List of 34 studies that investigated vitamin D target genes in undifferentiated THP-1 cells by the indicated types of assays. The information whether a gene is a primary target (yes), secondary target (no) or not detected (-) by a RNA-seq time course is derived from a re-analysis (Neme et al., 2017) of the original dataset from Seuter et al. (2016).

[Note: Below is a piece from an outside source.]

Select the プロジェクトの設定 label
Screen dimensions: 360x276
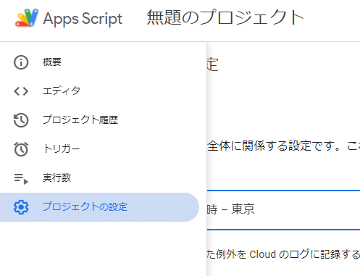point(85,206)
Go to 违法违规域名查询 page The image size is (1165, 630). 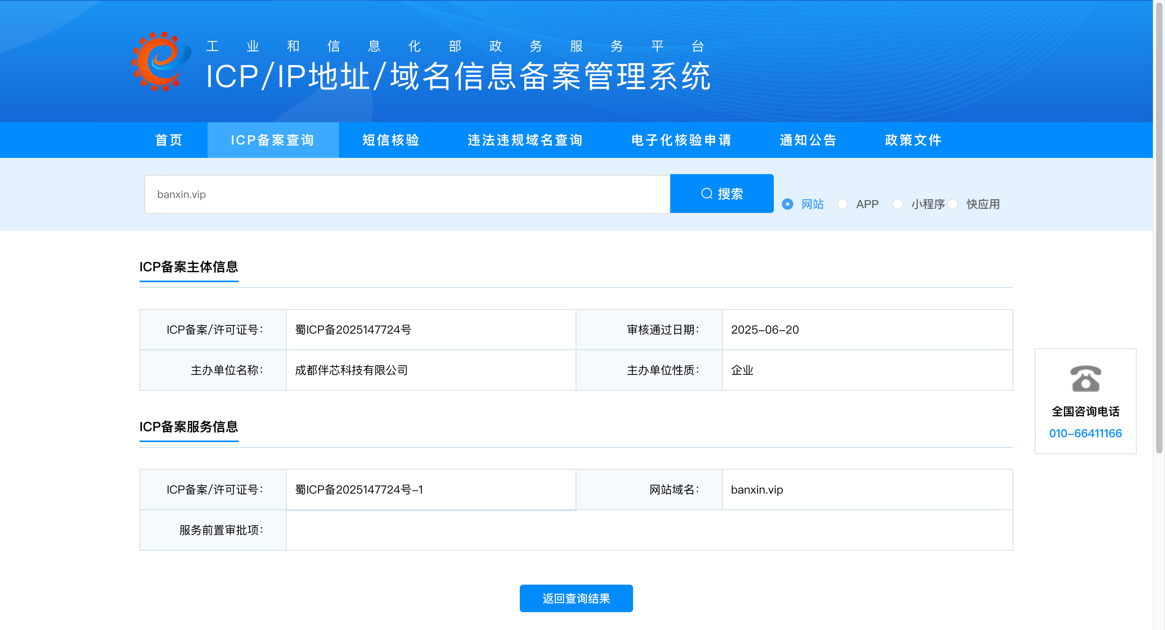(x=525, y=140)
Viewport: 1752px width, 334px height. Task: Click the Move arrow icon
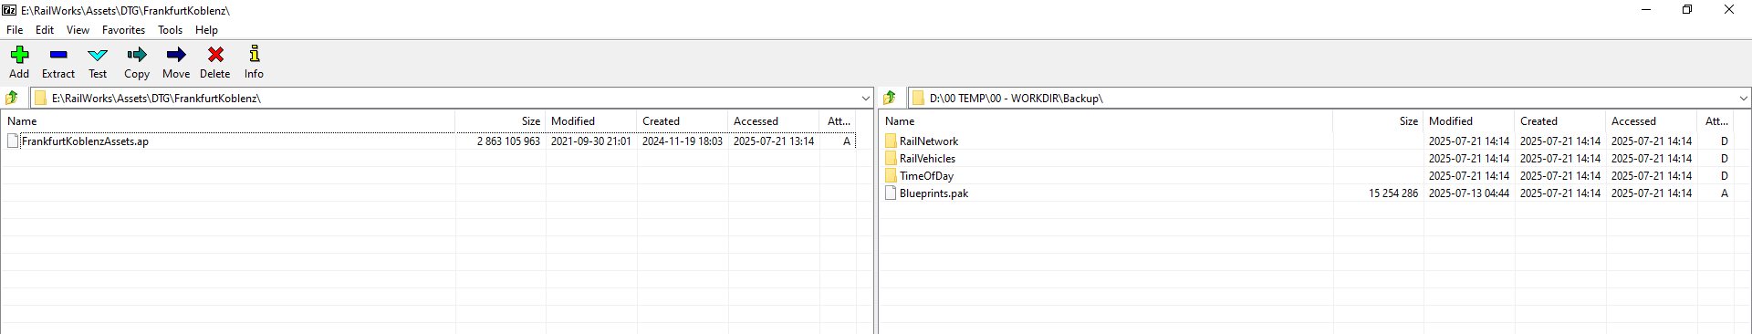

Next, all publically available transcriptome-wide data for 1,25(OH)2D3-stimulated, undifferentiated THP-1 cells were compared. A search of the Gene Expression Omnibus2 resulted in the microarray datasets GSE60102 (Heikkinen et al., 2011) and GSE52819 (Verway et al., 2013) as well as in the RNA-seq datasets GSE69284 (Seuter et al., 2016) and GSE119556 (Nurminen et al., 2019). In all four datasets undifferentiated THP-1 cells had been stimulated for 24 h with 1,25(OH)2D3. The comparison of the 3,372 significantly (p < 0.05) regulated genes in the microarray from 2011 (Heikkinen et al., 2011) and the 4,532 genes in the microarray from 2013 (Verway et al., 2013) indicated 1,227 common genes (Supplementary Figure S1). 695 of the latter matched with the 3,650 genes reported in the re-analyzed RNA-seq dataset from 2016 (Seuter et al., 2016; Neme et al., 2017) and 268 with the 951 genes identified in the RNA-seq dataset from 2018 (Nurminen et al., 2019). Furthermore, both RNA-seq datasets had 273 overlapping genes, 126 of which belonged to the 1,227 common genes found by microarrays.

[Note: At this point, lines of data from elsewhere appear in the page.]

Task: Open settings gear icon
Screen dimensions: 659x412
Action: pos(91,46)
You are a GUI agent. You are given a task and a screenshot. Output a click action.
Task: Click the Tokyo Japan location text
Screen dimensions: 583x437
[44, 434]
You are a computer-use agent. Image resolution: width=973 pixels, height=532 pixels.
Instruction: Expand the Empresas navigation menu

Taken together, the four transcriptome-wide dataset agreed on 126 genes that were regulated within 24 h after a stimulation with 1,25(OH)2D3. Although all four experimental series had been performed in three biological repeats and only significantly (p < 0.05) modulated genes were considered, the rather low number of common genes indicates that the fluctuation in low expressed, moderately regulated genes was very high.

Transcriptional Response of Vitamin D Target Genes

The recent 1,25(OH)2D3-dependent transcriptome analysis (Nurminen et al., 2019) identified in THP-1 cells 951 genes as vitamin D targets, 273 of which overlapped with the re-analyzed earlier RNA-seq dataset (Seuter et al., 2016; Neme et al., 2017; Figure 2A). The latter dataset allowed assigning 189 of the 273 genes (69%) as primary vitamin D targets (Supplementary Table S1). Interestingly, 59 (75% primary) of the 273 common genes had already been characterized by single-gene approaches (Table 1). From the 126 genes that were also found by microarrays about the same proportion (72%) were primary vitamin D targets (Figure 2A).

FIGURE 2.

FIGURE 2

Gene ontology analysis. The most recent 1,25(OH)2D3-dependent transcriptome dataset of THP-1 cells (Nurminen et al., 2019) identified 951 genes, 273 of which overlap with the re-analyzed first RNA-seq dataset (Seuter et al., 2016; Neme et al., 2017) (A). 69% of the 273 genes are primary vitamin D targets (189 genes listed in Supplementary Table S1), while from the 126 genes that were also found by microarrays 72% are primary vitamin D targets. Gene ontology analysis using the webtool Enrichr (Chen et al., 2013) was performed for the lists of 951, 273, and 126 members and indicated that the top five biological pathways for each of the three gene sets relate to innate immunity (B).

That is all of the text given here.